This is, in fact, the position we find in Dennett’s paper mentioned above. His take on these issues is far more complex and oscillating than this. For instance, we can observe a move from blunt intrumentalism (1971) to some form of transcendentalism regarding the presumption of rationality for agents (1981) and back again to instrumentalism with realistic undertones (1991). Each of these accounts of intentionality are worth studying on their own. However, the position defended in his paper from 1978 is sufficiently popular to deserve discussion independently of the subtleties of Dennett’s work.
It could be argued that even the simplest designed artifact or program (say, a thermostat) would also demand both agent-level concepts and an appeal to macroproperties to explain its behaviour. In this paper we are only committed to the idea that it is a sufficient condition for treating something as an agent (and, in parallel, to defend the need for concepts making reference to features of the environment that are relevant to the agent as a whole) that the thing in question is the result of an adaptive evolutionary process. Whether this is also a necessary condition for agenthood is a question that we would like to leave open. We will briefly return to it in our discussion of ecological explanations of animal behaviour.
Having said that, we have insisted on the need for agent-centered concepts to make sense of subpersonal explanations and place them in their proper context, and we have suggested that functional and ecological explanations work both at the personal and the subpersonal level.

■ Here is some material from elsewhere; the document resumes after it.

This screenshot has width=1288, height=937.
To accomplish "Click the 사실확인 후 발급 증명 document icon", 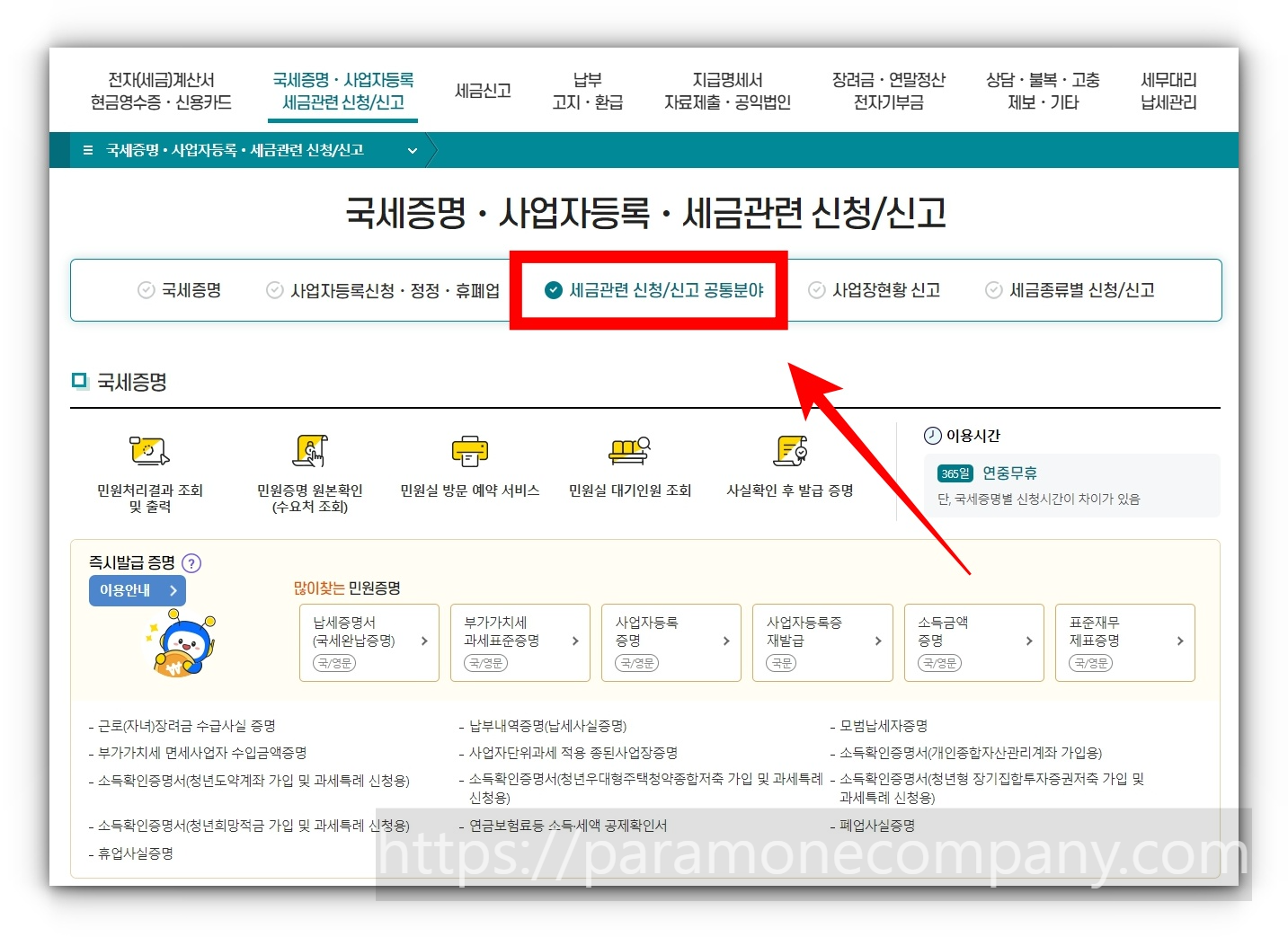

However, we have endorsed Hurley’s idea that a simplistic understanding of the subpersonal, such as the roughly Cartesian input/output picture, may work as a hidden assumption guiding our conception of the personal level. We have praised Beer’s profound analysis of the dynamical system that makes possible the cognitive achievement of his agent precisely as acting as an antidote against representationalist reductionism and as being a perfect complement to an ecological and functional view of the agent/environment pair.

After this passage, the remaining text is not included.